Raw data –
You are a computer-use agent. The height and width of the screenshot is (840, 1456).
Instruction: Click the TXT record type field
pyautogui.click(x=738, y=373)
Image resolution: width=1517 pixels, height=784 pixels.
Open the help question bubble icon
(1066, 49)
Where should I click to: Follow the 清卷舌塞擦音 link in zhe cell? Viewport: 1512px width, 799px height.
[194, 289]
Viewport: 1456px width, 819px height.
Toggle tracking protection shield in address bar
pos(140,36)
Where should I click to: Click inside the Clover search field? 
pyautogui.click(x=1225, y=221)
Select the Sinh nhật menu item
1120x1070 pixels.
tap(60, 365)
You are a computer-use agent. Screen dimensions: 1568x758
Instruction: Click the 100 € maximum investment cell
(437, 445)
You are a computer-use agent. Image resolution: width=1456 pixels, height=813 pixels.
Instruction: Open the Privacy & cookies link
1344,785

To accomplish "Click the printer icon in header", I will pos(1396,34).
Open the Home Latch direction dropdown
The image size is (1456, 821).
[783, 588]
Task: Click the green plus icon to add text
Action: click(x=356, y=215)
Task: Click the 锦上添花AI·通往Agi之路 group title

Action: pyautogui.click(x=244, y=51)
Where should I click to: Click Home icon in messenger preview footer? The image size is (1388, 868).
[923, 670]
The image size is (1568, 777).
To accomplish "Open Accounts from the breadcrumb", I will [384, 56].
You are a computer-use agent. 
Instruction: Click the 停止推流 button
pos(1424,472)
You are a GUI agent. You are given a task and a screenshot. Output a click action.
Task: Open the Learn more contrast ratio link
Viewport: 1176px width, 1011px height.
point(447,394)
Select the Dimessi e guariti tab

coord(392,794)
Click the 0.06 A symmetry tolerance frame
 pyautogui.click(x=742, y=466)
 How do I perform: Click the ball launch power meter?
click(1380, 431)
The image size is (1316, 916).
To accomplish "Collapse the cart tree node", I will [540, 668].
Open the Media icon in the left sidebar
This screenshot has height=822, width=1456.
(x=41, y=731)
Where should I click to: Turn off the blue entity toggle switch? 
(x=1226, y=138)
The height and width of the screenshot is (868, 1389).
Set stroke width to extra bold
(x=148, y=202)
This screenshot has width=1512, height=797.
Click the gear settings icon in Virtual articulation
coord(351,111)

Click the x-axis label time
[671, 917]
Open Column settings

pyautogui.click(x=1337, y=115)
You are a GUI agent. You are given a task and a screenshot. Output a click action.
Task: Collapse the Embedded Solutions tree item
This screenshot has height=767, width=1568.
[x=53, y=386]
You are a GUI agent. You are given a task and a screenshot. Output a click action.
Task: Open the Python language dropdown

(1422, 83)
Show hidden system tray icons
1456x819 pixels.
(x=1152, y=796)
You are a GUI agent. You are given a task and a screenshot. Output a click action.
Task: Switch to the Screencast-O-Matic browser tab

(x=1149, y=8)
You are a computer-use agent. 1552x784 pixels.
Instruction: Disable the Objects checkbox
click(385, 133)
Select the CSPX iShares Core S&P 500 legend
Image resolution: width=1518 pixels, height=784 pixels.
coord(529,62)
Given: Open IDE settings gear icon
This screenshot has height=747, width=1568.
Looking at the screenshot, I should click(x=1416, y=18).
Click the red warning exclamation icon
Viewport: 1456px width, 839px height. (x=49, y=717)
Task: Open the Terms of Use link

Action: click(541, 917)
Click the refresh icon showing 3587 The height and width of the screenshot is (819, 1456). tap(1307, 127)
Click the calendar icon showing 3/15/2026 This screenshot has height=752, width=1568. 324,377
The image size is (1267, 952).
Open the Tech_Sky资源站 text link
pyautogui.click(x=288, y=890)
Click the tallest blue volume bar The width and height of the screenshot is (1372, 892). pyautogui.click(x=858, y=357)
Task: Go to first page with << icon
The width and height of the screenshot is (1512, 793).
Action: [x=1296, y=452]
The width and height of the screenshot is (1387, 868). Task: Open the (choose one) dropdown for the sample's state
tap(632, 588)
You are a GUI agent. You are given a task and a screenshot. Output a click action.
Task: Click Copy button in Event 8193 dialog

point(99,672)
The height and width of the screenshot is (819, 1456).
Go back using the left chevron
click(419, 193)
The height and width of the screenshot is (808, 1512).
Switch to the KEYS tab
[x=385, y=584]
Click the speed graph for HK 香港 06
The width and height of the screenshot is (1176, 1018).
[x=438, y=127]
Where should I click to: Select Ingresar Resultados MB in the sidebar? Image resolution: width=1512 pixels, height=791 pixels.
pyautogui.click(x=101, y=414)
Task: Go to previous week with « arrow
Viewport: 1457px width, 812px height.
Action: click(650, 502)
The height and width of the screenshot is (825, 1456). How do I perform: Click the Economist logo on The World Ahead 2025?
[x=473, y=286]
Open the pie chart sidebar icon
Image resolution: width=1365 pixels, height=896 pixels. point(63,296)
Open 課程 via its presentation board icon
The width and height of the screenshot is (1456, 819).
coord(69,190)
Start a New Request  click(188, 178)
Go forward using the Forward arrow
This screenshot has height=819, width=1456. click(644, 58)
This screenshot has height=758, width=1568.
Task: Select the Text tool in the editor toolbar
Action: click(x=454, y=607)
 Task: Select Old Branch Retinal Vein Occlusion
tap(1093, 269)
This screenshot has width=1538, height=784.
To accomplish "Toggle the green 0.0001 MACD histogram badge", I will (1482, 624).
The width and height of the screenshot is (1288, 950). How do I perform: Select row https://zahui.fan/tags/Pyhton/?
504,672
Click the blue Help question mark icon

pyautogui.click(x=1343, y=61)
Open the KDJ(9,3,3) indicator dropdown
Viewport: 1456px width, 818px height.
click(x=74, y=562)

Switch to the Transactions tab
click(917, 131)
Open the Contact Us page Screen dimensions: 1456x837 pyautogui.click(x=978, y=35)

Prompt –
Quote every line from the line containing "Viewport: 1456px width, 818px height." through the closing line of the listing, including both.

Exercise response –
Viewport: 1456px width, 818px height.
click(x=74, y=562)

Switch to the Transactions tab
click(917, 131)
Open the Contact Us page Screen dimensions: 1456x837 pyautogui.click(x=978, y=35)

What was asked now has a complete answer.